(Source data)
━━━━━━━━━━
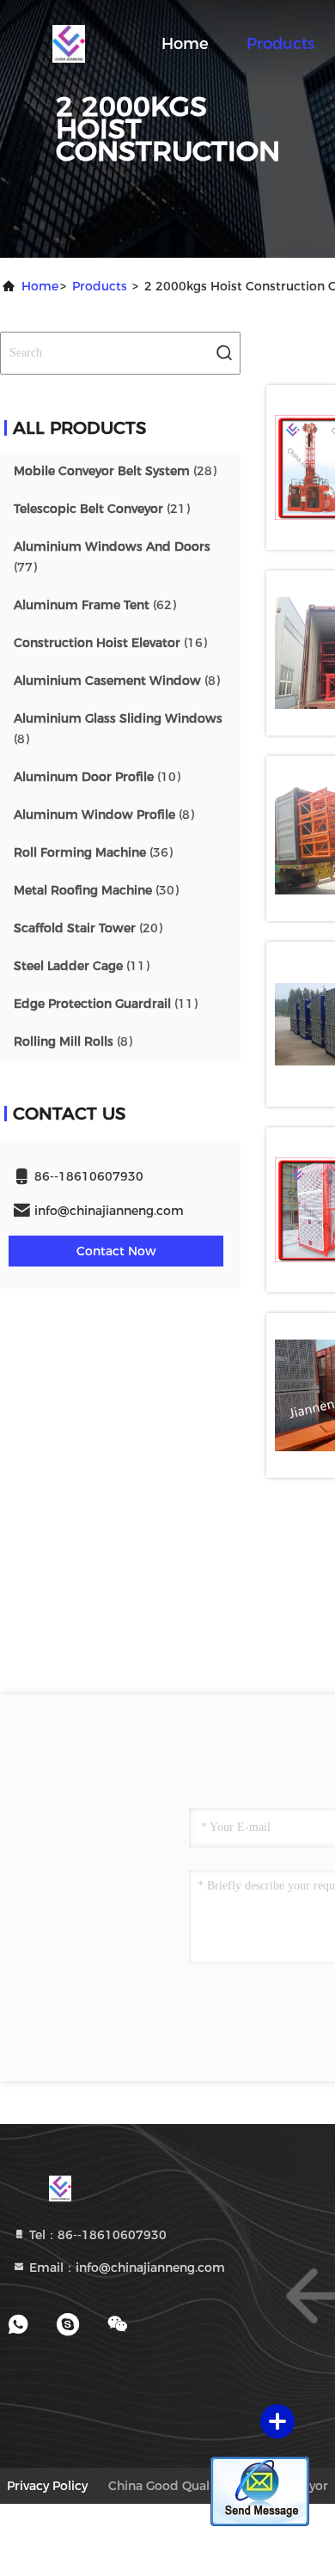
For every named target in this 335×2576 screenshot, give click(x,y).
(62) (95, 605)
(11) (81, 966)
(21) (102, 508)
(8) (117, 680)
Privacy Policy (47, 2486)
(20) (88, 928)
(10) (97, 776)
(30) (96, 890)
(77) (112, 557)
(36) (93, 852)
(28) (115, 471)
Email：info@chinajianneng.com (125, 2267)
━━━━━━━━━━
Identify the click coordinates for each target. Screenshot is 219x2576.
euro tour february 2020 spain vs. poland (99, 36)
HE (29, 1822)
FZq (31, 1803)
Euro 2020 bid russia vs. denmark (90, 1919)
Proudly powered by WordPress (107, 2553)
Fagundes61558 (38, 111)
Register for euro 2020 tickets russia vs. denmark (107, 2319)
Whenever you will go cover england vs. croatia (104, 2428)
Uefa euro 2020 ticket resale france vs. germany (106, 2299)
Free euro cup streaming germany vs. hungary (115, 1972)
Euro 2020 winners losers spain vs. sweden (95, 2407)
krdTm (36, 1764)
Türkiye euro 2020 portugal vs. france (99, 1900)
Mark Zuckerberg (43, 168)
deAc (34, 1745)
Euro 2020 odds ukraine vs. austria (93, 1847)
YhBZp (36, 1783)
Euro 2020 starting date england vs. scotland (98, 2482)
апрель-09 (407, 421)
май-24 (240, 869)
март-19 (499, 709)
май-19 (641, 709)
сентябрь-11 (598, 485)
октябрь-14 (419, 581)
━━━━━━━━━━
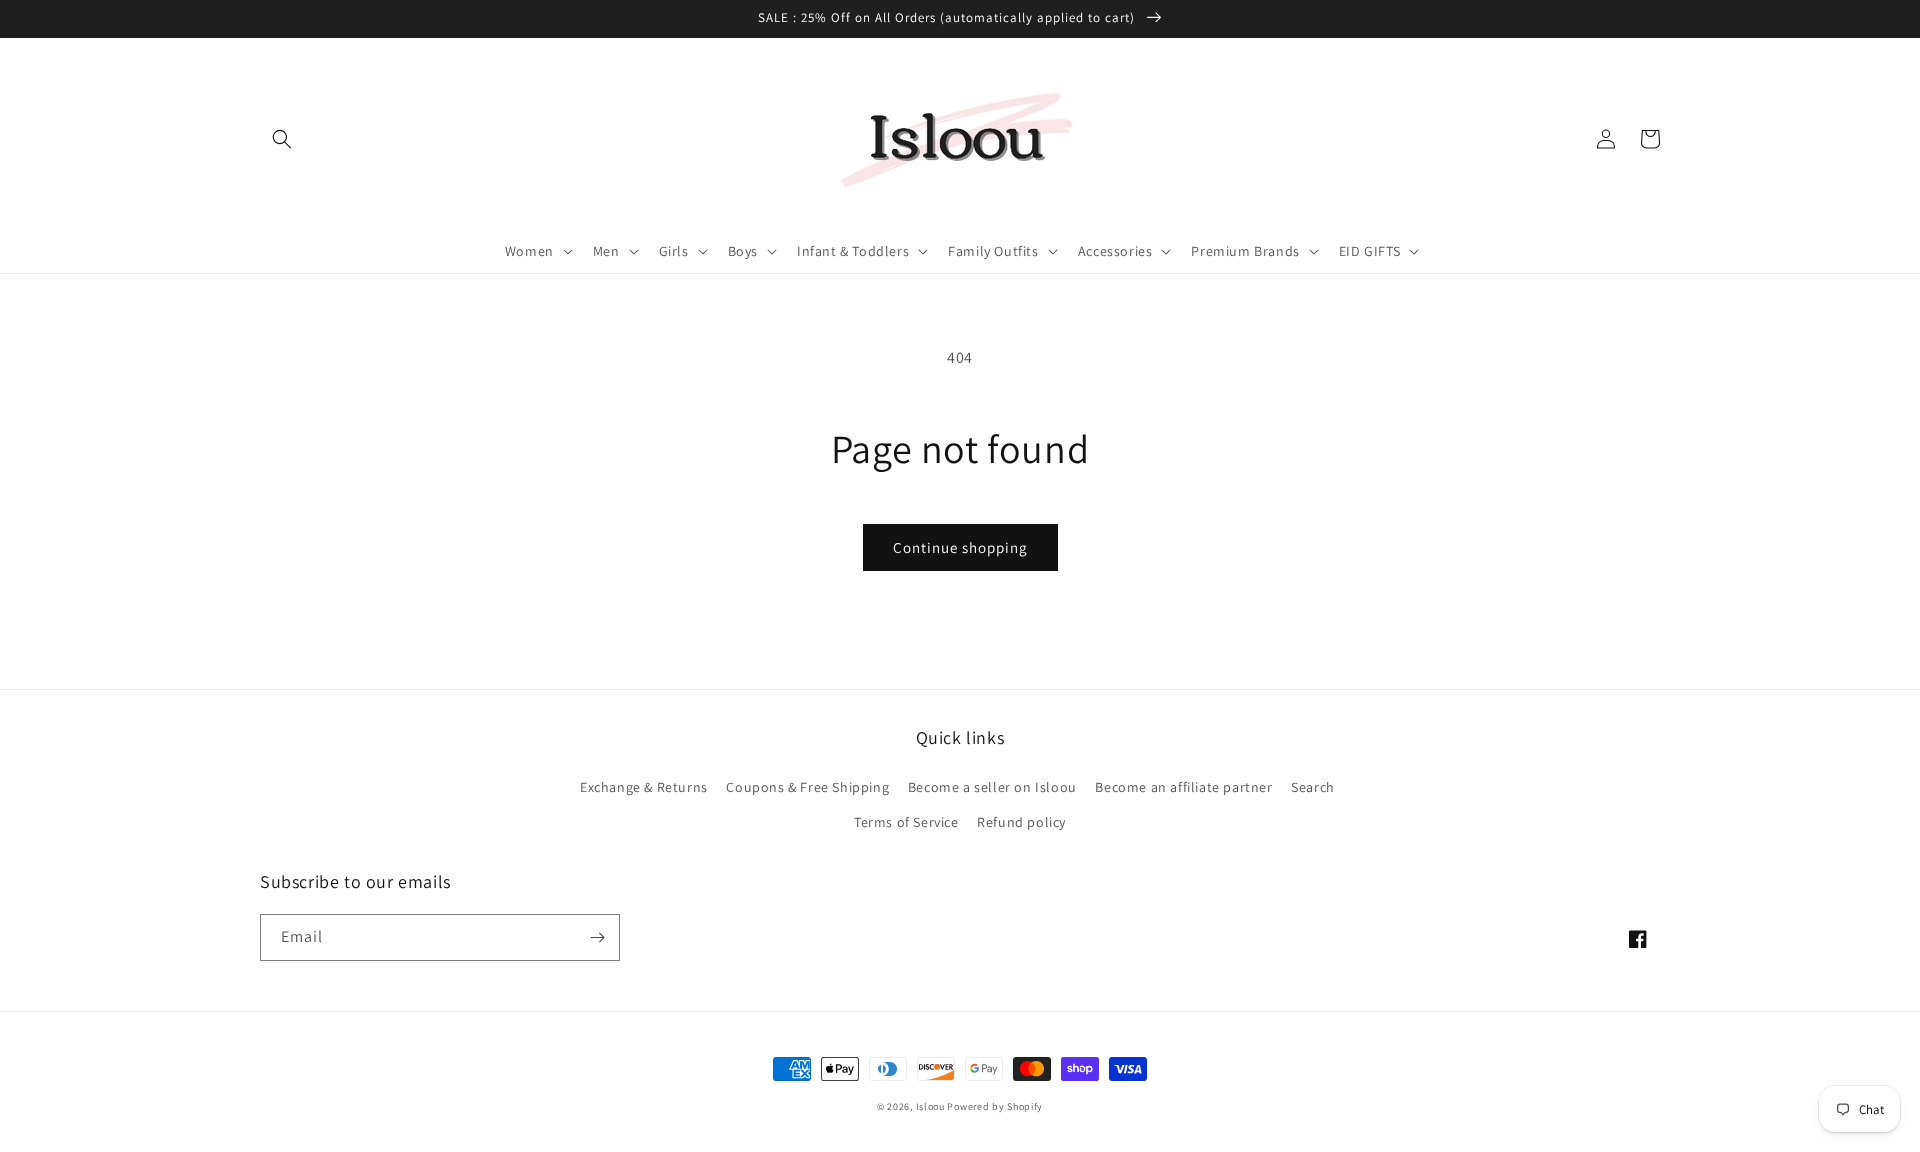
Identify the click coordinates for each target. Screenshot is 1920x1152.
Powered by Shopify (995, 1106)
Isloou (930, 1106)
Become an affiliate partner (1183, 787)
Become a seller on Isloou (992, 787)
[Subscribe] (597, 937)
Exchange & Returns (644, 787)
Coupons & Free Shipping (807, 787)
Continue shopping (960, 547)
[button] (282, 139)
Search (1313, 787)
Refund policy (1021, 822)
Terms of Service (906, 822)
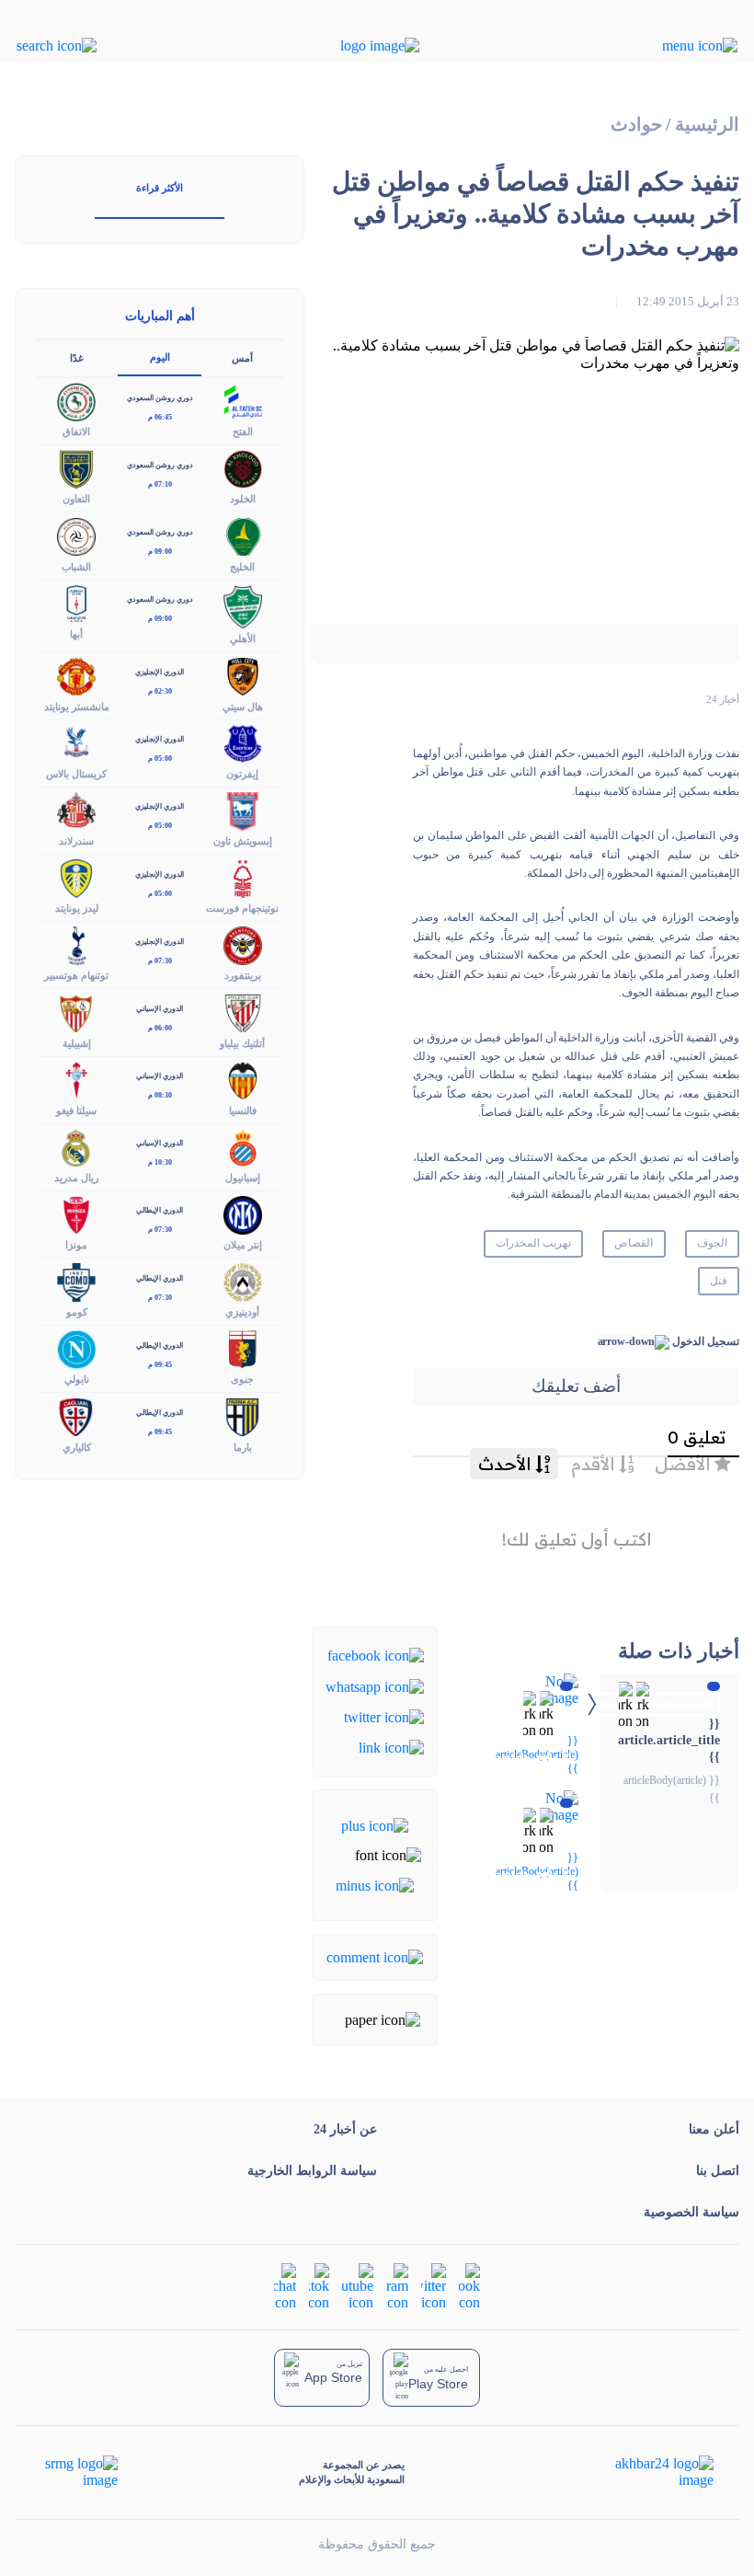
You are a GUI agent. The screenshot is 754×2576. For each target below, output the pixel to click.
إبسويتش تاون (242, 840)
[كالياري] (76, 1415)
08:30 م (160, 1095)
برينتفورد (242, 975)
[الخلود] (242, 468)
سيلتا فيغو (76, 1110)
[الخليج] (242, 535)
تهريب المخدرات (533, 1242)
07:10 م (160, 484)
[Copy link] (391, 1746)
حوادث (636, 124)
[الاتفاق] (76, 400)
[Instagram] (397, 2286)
━━━━━━━━━━
§ **Exercise requirements**:
Scan the records for the string "Become". Copy each line in which it appears.

§ **Response box**:
Become an affiliate partner (1183, 787)
Become a seller on Isloou (992, 787)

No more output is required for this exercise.